On Fri 03-12-21 22:27:10, Alexey Avramov wrote:
> >I'd also like to know where that malfunction happens in this case.
> 
> User-space processes need to always access shared libraries to work.
> It can be tens or hundreds of megabytes, depending on the type of workload. 
> This is a hot cache, which is pushed out and then read leads to thrashing. 
> There is no way in the kernel to forbid evicting the minimum file cache. 
> This is the problem that the patch solves. And the malfunction is exactly
> that - the inability of the kernel to hold the minimum amount of the
> hottest cache in memory.

Executable pages are a protected resource already page_check_references.
Shared libraries have more page tables pointing to them so they are more
likely to be referenced and thus kept around. What is the other memory
demand to push those away and cause a trashing?

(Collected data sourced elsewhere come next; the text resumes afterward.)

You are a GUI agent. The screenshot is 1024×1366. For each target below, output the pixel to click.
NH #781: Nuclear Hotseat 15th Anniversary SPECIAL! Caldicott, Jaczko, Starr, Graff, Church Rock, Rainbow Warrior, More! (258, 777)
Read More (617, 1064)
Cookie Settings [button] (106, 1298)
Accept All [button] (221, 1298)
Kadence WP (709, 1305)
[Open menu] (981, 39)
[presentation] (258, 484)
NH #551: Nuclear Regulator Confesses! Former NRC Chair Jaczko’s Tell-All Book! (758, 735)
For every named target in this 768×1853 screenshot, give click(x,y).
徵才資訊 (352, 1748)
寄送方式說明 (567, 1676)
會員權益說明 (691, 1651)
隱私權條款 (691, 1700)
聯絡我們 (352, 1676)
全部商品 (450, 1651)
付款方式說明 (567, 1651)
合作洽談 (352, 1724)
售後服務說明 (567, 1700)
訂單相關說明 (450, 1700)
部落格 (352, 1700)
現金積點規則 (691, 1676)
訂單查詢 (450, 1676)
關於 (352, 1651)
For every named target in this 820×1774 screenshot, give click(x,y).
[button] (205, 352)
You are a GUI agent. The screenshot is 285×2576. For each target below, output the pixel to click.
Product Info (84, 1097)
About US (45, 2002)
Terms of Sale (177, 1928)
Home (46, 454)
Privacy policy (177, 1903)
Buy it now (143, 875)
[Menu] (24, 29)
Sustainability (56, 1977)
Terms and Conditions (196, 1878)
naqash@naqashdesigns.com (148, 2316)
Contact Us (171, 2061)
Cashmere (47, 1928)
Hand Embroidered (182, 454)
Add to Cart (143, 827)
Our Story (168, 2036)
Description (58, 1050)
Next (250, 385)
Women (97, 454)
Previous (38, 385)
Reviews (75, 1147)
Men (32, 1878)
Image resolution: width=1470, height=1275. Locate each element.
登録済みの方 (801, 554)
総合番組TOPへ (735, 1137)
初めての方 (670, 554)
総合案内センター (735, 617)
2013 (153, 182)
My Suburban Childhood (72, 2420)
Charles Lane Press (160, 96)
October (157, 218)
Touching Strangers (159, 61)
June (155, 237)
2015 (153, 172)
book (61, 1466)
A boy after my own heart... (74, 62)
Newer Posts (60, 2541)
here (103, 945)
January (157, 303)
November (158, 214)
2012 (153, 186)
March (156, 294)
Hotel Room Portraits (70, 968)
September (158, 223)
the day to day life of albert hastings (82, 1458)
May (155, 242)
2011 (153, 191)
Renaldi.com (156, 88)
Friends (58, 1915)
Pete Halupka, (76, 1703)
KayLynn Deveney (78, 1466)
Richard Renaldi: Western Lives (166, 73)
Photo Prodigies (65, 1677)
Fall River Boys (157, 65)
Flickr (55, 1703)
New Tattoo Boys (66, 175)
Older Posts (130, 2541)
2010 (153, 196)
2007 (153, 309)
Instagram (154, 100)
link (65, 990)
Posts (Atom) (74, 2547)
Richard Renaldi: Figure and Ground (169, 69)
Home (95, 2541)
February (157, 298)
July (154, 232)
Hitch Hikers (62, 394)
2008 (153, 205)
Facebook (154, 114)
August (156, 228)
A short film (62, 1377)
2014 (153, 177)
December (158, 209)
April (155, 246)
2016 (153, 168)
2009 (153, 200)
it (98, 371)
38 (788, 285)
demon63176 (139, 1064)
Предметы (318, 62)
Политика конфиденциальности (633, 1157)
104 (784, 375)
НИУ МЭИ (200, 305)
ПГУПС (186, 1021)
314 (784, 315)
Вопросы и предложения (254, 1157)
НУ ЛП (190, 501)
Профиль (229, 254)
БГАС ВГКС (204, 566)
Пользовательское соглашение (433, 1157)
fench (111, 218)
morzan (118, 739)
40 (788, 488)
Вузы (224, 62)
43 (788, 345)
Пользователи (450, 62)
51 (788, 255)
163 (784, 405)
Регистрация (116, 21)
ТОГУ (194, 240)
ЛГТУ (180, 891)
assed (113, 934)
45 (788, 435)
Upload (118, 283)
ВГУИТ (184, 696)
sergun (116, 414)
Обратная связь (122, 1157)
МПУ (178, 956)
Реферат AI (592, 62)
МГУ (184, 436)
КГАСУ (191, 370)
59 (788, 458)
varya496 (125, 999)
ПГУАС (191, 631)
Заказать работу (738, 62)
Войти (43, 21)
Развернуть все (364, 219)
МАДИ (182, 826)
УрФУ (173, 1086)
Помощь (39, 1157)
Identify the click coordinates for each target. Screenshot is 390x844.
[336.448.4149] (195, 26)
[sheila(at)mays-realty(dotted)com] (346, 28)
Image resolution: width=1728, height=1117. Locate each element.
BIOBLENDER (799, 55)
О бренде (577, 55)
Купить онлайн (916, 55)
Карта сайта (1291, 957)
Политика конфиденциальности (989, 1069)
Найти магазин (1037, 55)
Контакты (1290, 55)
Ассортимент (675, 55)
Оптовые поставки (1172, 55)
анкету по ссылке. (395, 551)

I do agree with Vlastimil that we should be addressing these problems
rather than papering them over by limits nobody will know how to set
up properly and so we will have to deal all sorts of misconfigured
systems. I have a first hand experience with that in a form of page
cache limit that we used to have in older SLES kernels.

[...]
> > The problem with PSI sensing is that it works after the fact (after 
> > the freeze has already occurred). It is not very different from issuing 
> > SysRq-f manually on a frozen system, although it would still be a 
> > handy feature for batched tasks and remote access. 
> 
> but Michal Hocko immediately criticized [7] the proposal unfairly. 
> This patch just implements ndrw's suggestion.

It would be more productive if you were more specific what you consider
an unfair criticism. Thrashing is a real problem and we all recognize
that. We have much better tools in our tool box these days (refault data
for both page cache and swapped back memory). The kernel itself is
rather conservative when using that data for OOM situations because
historically users were more concerned about pre-mature oom killer
invocations because that is a disruptive action.
For those who prefer very agile oom policy there are userspace tools
which can implement more advanced policies.
I am open to any idea to improve the kernel side of things as well.

As mentioned above I am against global knobs to special case the global
memory reclaim because that leads to inconsistencies with the memcg
reclaim, add future maintenance burden and most importantly it
outsources reponsibility to admins who will have hard time to know the
proper value for those knobs effectivelly pushing them towards all sorts
of cargo cult.

> [0] https://serverfault.com/a/319818
> [1] https://github.com/hakavlad/prelockd
> 
> [2] https://www.youtube.com/watch?v=vykUrP1UvcI
>     On this video: running fast memory hog in a loop on Debian 10 GNOME, 
>     4 GiB MemTotal without swap space. FS is ext4 on *HDD*.
>     - 1. prelockd enabled: about 500 MiB mlocked. Starting 
>         `while true; do tail /dev/zero; done`: no freezes. 
>         The OOM killer comes quickly, the system recovers quickly.
>     - 2. prelockd disabled: system hangs.
> 
> [3] https://www.youtube.com/watch?v=g9GCmp-7WXw
> [4] https://www.youtube.com/watch?v=iU3ikgNgp3M
> [5] Let's talk about the elephant in the room - the Linux kernel's 
>     inability to gracefully handle low memory pressure
>     https://lore.kernel.org/all/d9802b6a-949b-b327-c4a6-3dbca485ec20@xxxxxxx/
> [6] https://lore.kernel.org/all/806F5696-A8D6-481D-A82F-49DEC1F2B035@xxxxxxxxxxxxxx/
> [7] https://lore.kernel.org/all/20190808163228.GE18351@xxxxxxxxxxxxxx/

-- 
Michal Hocko
SUSE Labs